John Woodward in the MkIV Escort was on his own for a bit over the Hill Road: “Kevin (Ikin his co-driver) hurt his ribs when we landed hard over a bump and I lost him for a bit while he got his wind back. Over the last few stages we’ve started to lose a bit of power, I think it might be fuel related.”
The ever jovial John Baird in the Lancer was smiling as he approached the Final Control at Salen: “We’re losing boost and power – but then, maybe that’s no bad thing in these conditions.”

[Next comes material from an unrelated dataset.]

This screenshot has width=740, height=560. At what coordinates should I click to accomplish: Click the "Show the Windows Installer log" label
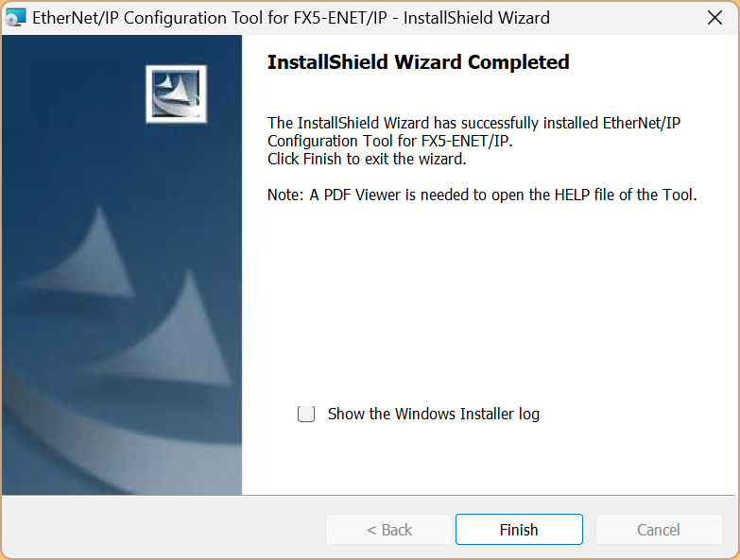(433, 414)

Angus Mathieson admitted to a “little off” in Ardtun with the Subaru after “clipping a verge” saying that he was doing the Council’s job for them! Bruce Edwards is enjoying life in the Darrian but the lights have clicked off a fee times, so the electrical connections are suspect. Tommi Graham had no wipers on the Escort down the Glen – the really wet one! David Simister’s Ford Fiesta was out at the end of the first test when the car slid off the road at 20 mph, but clattered into a pile of rocks. Alec Brown wasn’t looking bets pleased in the Saxo: “We spun in the first stage, the alternator failed in Stage 2, we spun in Stage 3 and we’ve just broken a shock absorber in that last one.” Lucky white heather anyone?

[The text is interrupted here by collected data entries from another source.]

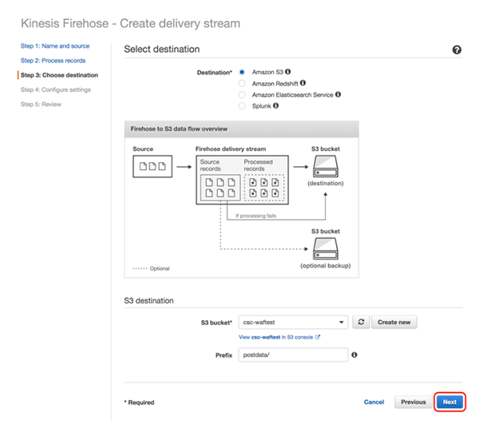Viewport: 479px width, 448px height.
Task: Click info icon beside Splunk
Action: (x=276, y=105)
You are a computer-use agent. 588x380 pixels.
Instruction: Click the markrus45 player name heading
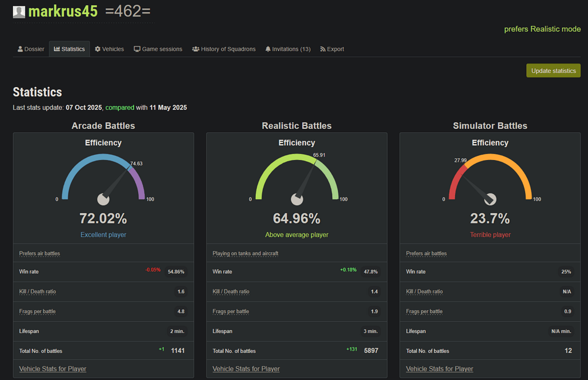click(63, 11)
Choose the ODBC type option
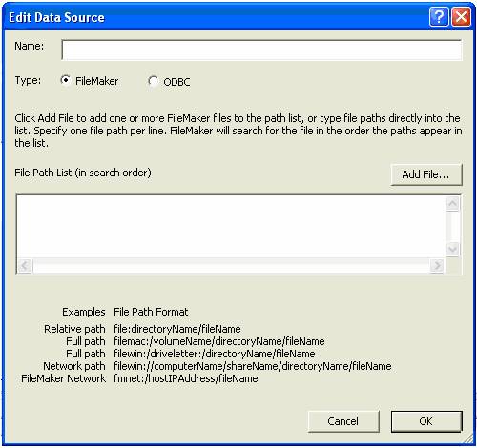This screenshot has height=448, width=477. tap(153, 81)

Andrew Wood ward is out after parking the Peugeot on the beach in Gribun, lucky the tide was out! Martin Rowley cowped the Puma in Ardtun, David Tait broke a driveshaft in the Peugeot on the first stage, and Duggie Ingram is out with a broken gearbox in the Mini. Stephen Lockhart is out with electrical problems in the Lancer, Steven Ronaldson went off down in the south, but extricated the Metro and drive it back to Salen. Mark Constantine is out with engine failure in the Corsa and Cameron Mclean has added to his growing list of non-finishes in his ’new’ car “The old one wasn’t pretty, but it was reliable – it even finished the McRae Stages last weekend!”
Geoff Wright put the Nissan Almera off in Ardtun, Stuart Walker’s Lancer was off in Bunessan and pity poor Luke Pinder who didn’t even make the start of the first stage. After leaving the Start ramp in Tobermory, the power steering failed in the Fiesta – and he had no spares and ran out of time. How cruel is that?
Provisional Leaderboard after 9 (of 17) stages:
1, Duffy, 59m 37s
2, Bardy, 61m 28s
3, MacCrone, 61m 38s
4, Harper, 61m 47s
5, Mounsey, 62m 11s
6, Gallagher, 62m 38s
7, O’Donnell,63m 26
8, Cope, 63m 34s
9, Pye, 63m 47s
10, Bird, 64m 02s
And if you’re enjoying this drivel (it’s all perfectly true with no exaggeration), spread the word and tell your friends. That’s all for now, daylight beckons.